Auch um jeden Monat die Gebärmutterschleimhaut aufzubauen und schließlich das Gewebe wieder abzustoßen, braucht der Körper Bausubstanz, also Energie. Ein Unterschied in der Energiebilanz, der in und nach den Wechseljahren entsteht, wäre also das Ausbleiben der Regelblutung. Doch auch wenn sich dieser Prozess beeindruckend anhört, ist er praktisch doch relativ gering. Eine normale Regelblutung beinhaltet nur wenige hundert Milliliter Blut. Auf den Tag gerechnet bewegt sich der Unterschied im Kalorienbedarf im unteren zweistelligen Bereich, also kaum ein Bissen Obst.
Und doch ist es richtig, dass der Energiebedarf von Frauen (und Männern) mit zunehmendem Alter und nach den Wechseljahren im Durchschnitt absinkt – und in der Folge im Durchschnitt auch das Gewicht steigt. Irgendeine Änderung muss es also geben.
Die Ursache für diesen Effekt ist recht simpel: Im Durchschnitt bewegen wir uns mit zunehmendem Alter immer weniger. Muskelmasse und Bewegung sind die beiden größten Einflussfaktoren auf unseren Energieverbrauch und beides sinkt im Schnitt im Alter stark ab sowie auch der Stoffwechsel langsamer wird. Durch Inaktivität kommt es zum Muskelabbau und das wiederum führt zu einem Teufelskreis: Weniger Muskelmasse macht Bewegung anstrengender und sorgt bei gleichbleibendem Essverhalten zu Fettaufbau… was wiederum Bewegung anstrengender macht und zu vermehrter Inaktivität führt. Ist dieser Abbau also eine Alterserscheinung? Nein: Vergleicht man körperlich aktive ältere Menschen mit ähnlich aktiven jungen Menschen, unterscheiden sich Körperzusammensetzung und Energiebedarf nicht. Inzwischen gibt es viele Hinweise darauf, dass das, was wir als Folgen des Alters betrachten, in vielen Fällen eigentlich nur Folgen von Inaktivität sind.
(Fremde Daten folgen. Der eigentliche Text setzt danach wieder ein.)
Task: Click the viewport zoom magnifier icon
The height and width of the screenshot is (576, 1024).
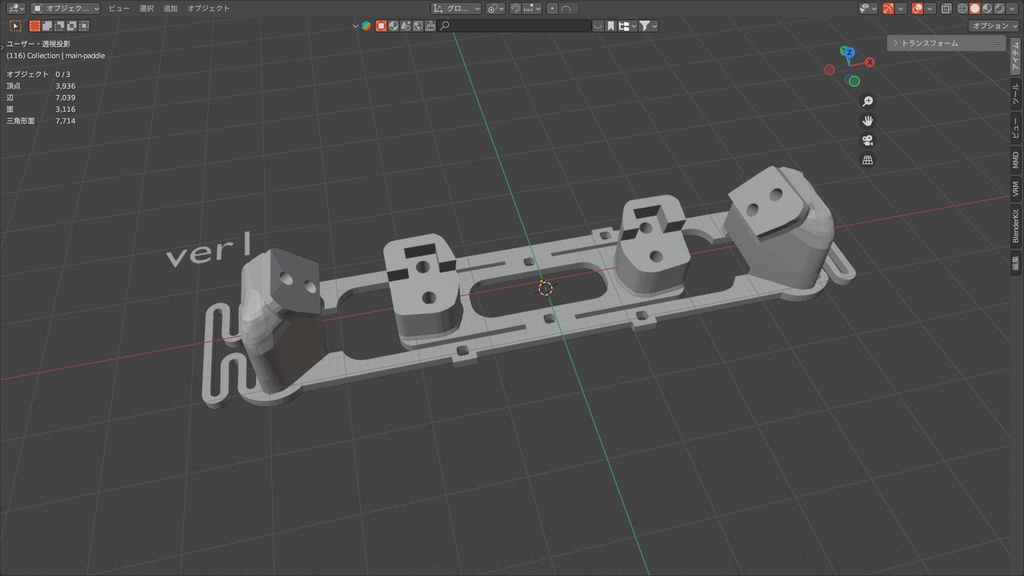Action: tap(866, 101)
Inzwischen gibt es viele Studien, die sich mit (gesundem) Altern beschäftigen. Das übereinstimmende Ergebnis dabei ist: Aktiv bleiben oder auch aktiv werden ist ein zentraler Faktor dafür, im Alter die Gesundheit zu erhalten. Der Fitnesszustand trainierter Achtzigjähriger ist vergleichbar mit dem von inaktiven Menschen im Alter von etwa fünfzig Jahren.